I liked Ben, even though he was a bully, and a baby molester, and an occasional drunk.  There were times he regretted his actions, or wished he was capable of more, or wanted to prove people wrong.  He even brought his pregnant fiancée for premarital counseling, and allowed me to express my concerns about a baby joining the family, and Ben’s continued drinking.  But his prospective bride resided in a group home for delinquent girls, and attended a school taught by nuns.  She couldn’t wait to escape.  She did agree that Ben wouldn’t change diapers.

He made efforts, but nothing would change his past, or make him a nice guy.  He was a selfish, violent man, with poor boundaries, and a mean streak.  At the same time, he doted on his baby son(!), always had a job, and somehow remained married.  In fact, there was nothing about Ben that made him extremely different from other people I’ve counseled or known.  His character simply possessed exaggerations of traits that are found in us all.

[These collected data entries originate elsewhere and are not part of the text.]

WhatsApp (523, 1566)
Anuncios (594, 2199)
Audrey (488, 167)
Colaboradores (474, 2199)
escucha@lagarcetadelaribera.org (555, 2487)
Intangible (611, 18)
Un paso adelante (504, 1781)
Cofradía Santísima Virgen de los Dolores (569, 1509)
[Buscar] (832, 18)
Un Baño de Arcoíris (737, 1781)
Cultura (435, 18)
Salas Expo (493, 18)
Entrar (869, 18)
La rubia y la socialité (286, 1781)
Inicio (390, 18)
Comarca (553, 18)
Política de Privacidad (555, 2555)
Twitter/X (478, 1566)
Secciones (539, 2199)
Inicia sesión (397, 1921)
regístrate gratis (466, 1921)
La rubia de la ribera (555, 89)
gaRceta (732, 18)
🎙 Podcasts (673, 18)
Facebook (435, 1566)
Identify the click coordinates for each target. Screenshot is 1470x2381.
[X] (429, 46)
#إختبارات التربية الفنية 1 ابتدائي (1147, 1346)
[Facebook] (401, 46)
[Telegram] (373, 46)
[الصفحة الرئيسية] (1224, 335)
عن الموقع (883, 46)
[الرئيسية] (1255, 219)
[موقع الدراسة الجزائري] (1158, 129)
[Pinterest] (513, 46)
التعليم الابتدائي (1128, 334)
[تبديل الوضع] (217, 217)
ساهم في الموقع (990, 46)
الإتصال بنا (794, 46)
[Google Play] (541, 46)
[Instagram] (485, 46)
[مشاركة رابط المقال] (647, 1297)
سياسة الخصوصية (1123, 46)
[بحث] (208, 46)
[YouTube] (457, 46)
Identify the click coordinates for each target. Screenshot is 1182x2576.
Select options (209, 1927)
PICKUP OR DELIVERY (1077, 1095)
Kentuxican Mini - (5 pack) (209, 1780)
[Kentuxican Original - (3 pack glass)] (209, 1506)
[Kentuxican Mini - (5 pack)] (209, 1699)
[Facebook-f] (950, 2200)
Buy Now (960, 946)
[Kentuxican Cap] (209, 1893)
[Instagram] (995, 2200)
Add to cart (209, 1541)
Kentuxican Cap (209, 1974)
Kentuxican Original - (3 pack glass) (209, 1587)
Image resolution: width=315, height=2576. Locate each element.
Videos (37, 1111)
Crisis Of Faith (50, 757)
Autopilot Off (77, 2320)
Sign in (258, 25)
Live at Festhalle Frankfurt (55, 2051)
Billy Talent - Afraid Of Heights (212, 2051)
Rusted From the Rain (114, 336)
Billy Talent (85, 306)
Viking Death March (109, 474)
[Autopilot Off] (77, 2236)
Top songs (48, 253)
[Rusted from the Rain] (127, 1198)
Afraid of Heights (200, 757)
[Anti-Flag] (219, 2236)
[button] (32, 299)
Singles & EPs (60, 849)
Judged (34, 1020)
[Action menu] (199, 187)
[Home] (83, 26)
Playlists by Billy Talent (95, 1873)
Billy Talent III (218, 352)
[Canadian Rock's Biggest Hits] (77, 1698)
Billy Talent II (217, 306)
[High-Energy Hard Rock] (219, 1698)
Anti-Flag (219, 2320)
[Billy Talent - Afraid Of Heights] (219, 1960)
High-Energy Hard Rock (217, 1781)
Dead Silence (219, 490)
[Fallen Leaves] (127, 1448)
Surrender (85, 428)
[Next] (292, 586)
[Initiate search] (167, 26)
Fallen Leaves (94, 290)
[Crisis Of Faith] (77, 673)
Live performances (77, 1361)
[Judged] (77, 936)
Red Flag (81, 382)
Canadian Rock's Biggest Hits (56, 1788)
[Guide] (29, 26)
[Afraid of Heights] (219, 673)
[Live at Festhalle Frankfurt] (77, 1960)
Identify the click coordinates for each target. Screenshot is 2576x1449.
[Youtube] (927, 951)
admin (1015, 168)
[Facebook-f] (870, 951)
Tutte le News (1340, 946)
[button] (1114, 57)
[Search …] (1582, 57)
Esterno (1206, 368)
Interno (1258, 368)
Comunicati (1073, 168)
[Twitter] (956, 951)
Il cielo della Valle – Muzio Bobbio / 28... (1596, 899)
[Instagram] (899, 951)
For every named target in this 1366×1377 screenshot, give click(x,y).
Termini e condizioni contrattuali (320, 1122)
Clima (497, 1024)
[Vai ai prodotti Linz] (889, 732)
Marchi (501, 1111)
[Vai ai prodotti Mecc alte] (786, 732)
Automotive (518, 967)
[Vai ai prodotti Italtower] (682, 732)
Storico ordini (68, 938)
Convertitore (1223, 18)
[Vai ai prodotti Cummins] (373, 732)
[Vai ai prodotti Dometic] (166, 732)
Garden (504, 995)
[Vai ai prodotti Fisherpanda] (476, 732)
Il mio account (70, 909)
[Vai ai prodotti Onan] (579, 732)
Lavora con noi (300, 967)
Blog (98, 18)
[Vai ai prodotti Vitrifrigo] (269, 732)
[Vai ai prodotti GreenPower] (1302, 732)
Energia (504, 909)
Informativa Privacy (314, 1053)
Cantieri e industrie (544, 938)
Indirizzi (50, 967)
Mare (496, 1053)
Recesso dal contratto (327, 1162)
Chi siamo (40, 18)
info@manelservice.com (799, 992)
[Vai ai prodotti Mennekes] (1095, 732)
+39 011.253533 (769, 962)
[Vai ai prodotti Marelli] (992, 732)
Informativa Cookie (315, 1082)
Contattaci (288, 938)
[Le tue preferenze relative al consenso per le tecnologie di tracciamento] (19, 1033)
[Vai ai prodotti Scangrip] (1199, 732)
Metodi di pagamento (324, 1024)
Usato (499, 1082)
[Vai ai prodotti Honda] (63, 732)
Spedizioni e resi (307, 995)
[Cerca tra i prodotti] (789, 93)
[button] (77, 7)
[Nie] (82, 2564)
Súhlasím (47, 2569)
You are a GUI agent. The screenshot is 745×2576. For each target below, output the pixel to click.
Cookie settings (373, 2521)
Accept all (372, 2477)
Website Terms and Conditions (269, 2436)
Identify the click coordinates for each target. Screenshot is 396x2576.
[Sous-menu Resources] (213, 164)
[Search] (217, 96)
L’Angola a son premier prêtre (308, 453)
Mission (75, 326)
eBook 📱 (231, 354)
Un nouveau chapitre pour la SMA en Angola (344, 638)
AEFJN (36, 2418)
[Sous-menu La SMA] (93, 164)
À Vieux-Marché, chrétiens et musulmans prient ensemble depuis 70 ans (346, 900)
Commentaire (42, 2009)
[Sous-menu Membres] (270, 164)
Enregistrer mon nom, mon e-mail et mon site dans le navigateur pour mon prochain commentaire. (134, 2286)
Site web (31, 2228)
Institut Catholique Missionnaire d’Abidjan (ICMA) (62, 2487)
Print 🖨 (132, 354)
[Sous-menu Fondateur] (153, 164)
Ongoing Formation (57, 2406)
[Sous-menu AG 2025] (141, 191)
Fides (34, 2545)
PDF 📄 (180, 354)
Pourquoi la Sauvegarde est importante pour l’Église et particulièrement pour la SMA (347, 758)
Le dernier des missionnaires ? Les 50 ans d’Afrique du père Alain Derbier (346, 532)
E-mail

Admitting that truth doesn’t excuse Ben’s behavior.  But it does help to keep things in perspective.  Ben is part of the family, so to speak.  Whatever we define as evil does not exist in outer space somewhere, or in some invisible spirit  realm.  Evil in this world is found solely in ourselves.  We are the agents, as much as we like to blame red men with pitchforks, or women named Eve.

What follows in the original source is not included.